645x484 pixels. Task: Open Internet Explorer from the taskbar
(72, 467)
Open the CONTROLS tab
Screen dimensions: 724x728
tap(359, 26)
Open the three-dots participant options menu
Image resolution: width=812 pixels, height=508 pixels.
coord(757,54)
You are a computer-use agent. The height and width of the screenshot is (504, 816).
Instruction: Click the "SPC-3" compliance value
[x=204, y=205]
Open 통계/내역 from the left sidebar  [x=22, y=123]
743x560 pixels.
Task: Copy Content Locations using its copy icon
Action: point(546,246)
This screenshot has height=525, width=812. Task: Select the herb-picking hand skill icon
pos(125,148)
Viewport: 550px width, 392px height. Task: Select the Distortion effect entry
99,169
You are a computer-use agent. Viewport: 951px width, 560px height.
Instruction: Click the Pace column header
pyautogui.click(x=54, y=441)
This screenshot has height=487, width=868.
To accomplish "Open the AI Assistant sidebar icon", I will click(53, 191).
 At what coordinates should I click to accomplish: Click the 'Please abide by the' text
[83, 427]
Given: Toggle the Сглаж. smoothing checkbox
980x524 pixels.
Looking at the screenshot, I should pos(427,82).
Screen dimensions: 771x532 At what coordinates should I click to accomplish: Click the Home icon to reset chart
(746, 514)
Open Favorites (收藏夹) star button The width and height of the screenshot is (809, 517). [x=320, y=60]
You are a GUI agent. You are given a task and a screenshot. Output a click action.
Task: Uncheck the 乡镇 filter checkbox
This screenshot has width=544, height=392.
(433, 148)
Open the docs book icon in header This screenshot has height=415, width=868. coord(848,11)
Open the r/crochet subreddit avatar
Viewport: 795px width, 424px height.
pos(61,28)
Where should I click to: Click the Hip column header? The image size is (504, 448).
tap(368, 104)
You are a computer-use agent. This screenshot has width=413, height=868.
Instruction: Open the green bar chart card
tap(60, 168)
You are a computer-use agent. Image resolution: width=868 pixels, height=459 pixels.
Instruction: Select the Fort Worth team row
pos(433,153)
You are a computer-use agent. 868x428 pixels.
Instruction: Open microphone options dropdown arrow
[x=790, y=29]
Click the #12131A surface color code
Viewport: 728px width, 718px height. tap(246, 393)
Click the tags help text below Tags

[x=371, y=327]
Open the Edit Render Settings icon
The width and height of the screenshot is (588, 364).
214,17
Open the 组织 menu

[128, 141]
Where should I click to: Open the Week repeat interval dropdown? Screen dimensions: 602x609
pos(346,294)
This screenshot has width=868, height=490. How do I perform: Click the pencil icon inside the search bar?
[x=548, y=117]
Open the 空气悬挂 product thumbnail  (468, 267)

_ _ _

• **WHAT TO WORK ON**
Every line in the data above that includes the word "computer" should be copied.

• **RESULT OF THIS EXERCISE**
You are a computer-use agent. The height and width of the screenshot is (504, 816).
You are a computer-use agent. Viewport: 951px width, 560px height.
You are a computer-use agent. This screenshot has width=413, height=868.
You are a computer-use agent. Image resolution: width=868 pixels, height=459 pixels.
You are a computer-use agent. 868x428 pixels.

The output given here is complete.